Grand prix du festival du film américain de Deauville 2006.


Little Miss Sunshine, film tragi-comique corrosif et cinglant,
fait voler en éclat les clichés Outre Atlantique.

Les Hoover partent dans un vieux mini-bus de Albuquerque vers la Californie,
pour le concours de "Little Miss Sunshine", rêve de leur fille Olive de 7 ans,
qui comme les autres petites filles a de grands espoirs.
Richard, le père, tente désespérément de vendre son "Parcours vers le succès en 9 étapes".
Sheryl, la mère, tente de dissimuler les travers de la famille, dont ceux de son frère, suicidaire,
sorti de l'hôpital après avoir été laché par son amant.
Et les rêves improbables des enfants Hoover: Olive, se rêve en reine de beauté,
et Dwayne, son frère, fait voeu de silence jusqu'à son entrée à l'Air Force Academy.

La famille décide de faire corps quand Olive est invitée
à concourir pour le titre de Little Miss Sunshine en Californie.
Entassés dans leur mini-bus Volkswagen rouillé: ils mettent le cap vers la Californie...
Il vont gérer des rêves brisés, des crises cardiaques, et des pannes du vieux mini-bus…

Du rire aux larmes, Little Miss Sunshine constitue un petit chef d'oeuvre rempli de saynètes inoubliables. Mené par une troupe d'acteurs au sommet de leur art, le film de Jonathan Dayton et Valerie Faris incite aussi bien à l'hilarité qu'à l'émotion la plus touchante.



Habitués des clips, les réalisateurs ont choisi une réalisation sans artifices.
Ils se contentent de mettre en valeur les interprètes ainsi
que les paysages traversés de la Californie et de l'Arizona.
Un scénario simpliste : une famille en crise part sur la route
pour que la plus jeune puisse participer à un concours de beauté,
le long métrage sublime chaque instant on lui donnant une extraordinaire intensité,
avec un paroxysme dans les excès et défauts des caractères des personnages.

Ainsi se côtoient un adolescent dépressif, un homosexuel suicidaire, un grand-père drogué, un père obnubilé par la réussite, une mère préoccupée par sa famille et une petite fille pleine d'entrain.
Ce singulier tableau social dégage une remarquable pertinence.
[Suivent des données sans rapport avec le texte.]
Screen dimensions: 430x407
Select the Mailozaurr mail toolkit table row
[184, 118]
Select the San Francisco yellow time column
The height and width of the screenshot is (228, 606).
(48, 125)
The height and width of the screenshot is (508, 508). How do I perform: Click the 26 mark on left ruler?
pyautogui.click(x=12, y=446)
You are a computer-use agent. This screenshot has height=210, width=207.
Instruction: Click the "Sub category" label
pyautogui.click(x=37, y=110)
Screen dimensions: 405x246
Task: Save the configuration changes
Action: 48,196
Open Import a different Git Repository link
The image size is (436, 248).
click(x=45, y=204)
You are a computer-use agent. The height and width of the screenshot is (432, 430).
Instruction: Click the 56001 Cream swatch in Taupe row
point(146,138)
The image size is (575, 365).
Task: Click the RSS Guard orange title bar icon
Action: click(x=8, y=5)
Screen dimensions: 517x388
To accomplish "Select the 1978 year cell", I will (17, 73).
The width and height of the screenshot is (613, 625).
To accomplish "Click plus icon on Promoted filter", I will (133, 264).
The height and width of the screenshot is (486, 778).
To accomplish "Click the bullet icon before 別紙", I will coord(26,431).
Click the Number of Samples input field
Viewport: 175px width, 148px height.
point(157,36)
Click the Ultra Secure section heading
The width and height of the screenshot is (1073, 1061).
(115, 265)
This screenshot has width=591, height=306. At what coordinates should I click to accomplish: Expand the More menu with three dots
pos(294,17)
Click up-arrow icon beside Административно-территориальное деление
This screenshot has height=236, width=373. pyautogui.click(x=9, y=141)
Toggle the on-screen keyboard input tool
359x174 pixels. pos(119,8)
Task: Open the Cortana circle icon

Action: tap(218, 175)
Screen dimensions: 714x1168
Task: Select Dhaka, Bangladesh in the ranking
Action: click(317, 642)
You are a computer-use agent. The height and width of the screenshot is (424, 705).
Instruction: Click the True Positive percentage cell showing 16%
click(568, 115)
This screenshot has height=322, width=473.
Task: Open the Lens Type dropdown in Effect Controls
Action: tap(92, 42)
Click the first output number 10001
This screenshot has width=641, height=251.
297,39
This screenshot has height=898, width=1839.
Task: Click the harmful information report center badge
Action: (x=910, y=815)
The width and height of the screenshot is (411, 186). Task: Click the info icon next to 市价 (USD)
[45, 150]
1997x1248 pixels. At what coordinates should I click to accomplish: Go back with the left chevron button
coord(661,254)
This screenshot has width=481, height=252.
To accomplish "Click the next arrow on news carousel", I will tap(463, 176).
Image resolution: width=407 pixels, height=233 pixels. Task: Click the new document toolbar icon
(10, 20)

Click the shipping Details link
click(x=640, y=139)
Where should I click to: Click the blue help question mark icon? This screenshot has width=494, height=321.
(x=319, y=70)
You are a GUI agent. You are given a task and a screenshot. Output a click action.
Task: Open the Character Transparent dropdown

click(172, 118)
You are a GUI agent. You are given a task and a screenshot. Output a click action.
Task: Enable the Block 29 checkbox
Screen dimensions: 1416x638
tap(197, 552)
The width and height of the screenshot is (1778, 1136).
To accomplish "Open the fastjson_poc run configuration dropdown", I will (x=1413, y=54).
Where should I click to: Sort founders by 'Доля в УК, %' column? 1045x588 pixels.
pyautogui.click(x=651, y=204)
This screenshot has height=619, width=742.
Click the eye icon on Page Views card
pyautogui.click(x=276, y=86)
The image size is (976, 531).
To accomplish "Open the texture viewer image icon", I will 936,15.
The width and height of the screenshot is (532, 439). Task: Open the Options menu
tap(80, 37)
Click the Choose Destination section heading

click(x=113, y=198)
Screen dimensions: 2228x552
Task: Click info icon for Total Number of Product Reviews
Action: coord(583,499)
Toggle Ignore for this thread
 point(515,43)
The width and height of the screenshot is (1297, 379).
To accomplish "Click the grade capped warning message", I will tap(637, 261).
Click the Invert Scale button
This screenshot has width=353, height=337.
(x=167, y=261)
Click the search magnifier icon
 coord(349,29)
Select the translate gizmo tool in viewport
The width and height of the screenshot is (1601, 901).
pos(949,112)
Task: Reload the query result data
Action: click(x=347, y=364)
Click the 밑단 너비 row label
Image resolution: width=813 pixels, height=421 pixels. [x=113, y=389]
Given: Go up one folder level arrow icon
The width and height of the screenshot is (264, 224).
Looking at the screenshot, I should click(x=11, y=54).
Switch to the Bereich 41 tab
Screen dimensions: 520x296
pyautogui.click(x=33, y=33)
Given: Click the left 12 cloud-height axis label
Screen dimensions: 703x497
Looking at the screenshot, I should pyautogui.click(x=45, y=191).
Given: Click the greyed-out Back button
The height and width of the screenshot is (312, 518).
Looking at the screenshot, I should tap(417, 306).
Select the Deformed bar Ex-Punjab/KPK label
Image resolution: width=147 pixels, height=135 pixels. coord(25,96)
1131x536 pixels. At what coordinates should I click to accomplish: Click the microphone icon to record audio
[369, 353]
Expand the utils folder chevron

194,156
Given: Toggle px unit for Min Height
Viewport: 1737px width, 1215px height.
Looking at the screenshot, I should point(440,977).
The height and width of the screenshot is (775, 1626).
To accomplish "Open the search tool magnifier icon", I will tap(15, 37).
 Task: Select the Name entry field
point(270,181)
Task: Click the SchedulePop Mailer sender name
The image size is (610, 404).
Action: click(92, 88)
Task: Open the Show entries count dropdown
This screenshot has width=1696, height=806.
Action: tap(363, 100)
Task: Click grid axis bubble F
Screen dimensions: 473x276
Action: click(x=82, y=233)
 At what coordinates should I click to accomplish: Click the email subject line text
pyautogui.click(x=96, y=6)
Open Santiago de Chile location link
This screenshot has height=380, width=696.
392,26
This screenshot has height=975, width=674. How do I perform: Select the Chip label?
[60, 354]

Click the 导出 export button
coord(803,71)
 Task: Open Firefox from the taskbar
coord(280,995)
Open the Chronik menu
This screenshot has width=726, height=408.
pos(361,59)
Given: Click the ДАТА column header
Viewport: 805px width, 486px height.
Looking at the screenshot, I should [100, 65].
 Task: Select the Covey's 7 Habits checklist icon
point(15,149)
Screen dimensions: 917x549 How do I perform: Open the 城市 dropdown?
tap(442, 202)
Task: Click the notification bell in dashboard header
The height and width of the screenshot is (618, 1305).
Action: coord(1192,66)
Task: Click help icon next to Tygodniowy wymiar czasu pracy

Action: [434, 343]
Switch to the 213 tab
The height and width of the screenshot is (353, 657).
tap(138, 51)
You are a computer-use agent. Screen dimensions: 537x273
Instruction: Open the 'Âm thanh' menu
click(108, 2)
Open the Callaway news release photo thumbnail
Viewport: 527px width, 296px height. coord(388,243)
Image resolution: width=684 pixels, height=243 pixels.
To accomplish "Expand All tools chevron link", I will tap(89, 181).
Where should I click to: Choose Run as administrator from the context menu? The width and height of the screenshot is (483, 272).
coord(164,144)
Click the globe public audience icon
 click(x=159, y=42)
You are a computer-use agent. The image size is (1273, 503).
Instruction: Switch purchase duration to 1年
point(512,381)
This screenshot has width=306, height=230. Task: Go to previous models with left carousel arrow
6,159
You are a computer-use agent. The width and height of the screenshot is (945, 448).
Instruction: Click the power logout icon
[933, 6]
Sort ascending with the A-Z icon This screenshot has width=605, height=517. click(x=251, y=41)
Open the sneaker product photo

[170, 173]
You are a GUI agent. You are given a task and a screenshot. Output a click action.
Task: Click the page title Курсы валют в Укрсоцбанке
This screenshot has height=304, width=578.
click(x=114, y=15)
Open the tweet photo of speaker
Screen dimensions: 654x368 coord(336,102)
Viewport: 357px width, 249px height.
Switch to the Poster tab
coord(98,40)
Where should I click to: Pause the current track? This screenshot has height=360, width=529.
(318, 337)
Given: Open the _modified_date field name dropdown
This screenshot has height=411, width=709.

Les réalisateurs et le scénariste parviennent à capter des bouts de vie et à les retranscrire au travers de simples regards,
gestes, silences et billets d'humeur.

Les sarcasmes et piques sont légion, tout comme un humour souvent grinçant qui frappe fort.
Ceci grâce notamment à un Steve Carell (40 ans toujours puceau) inoubliable, un Greg Kinnear
(Auto Focus) époustouflant, une Toni Colette (In Her Shoes) décidemment surprenante
et la révélation du film, la petite Abigail Breslin (Signes), hallucinante de drôlerie et de vivacité.
Incroyablement bien rythmé, sans aucun temps mort, le film bénéficie aussi
d'une bande originale discrète qui appuie certains moments forts.
Pour le reste, le film préfère se passer de présence mélodique pour laisser
toute la puissance des interprétations des acteurs.
La fin du long métrage offre une scène de danse à mourir de rire et à pleurer de beauté.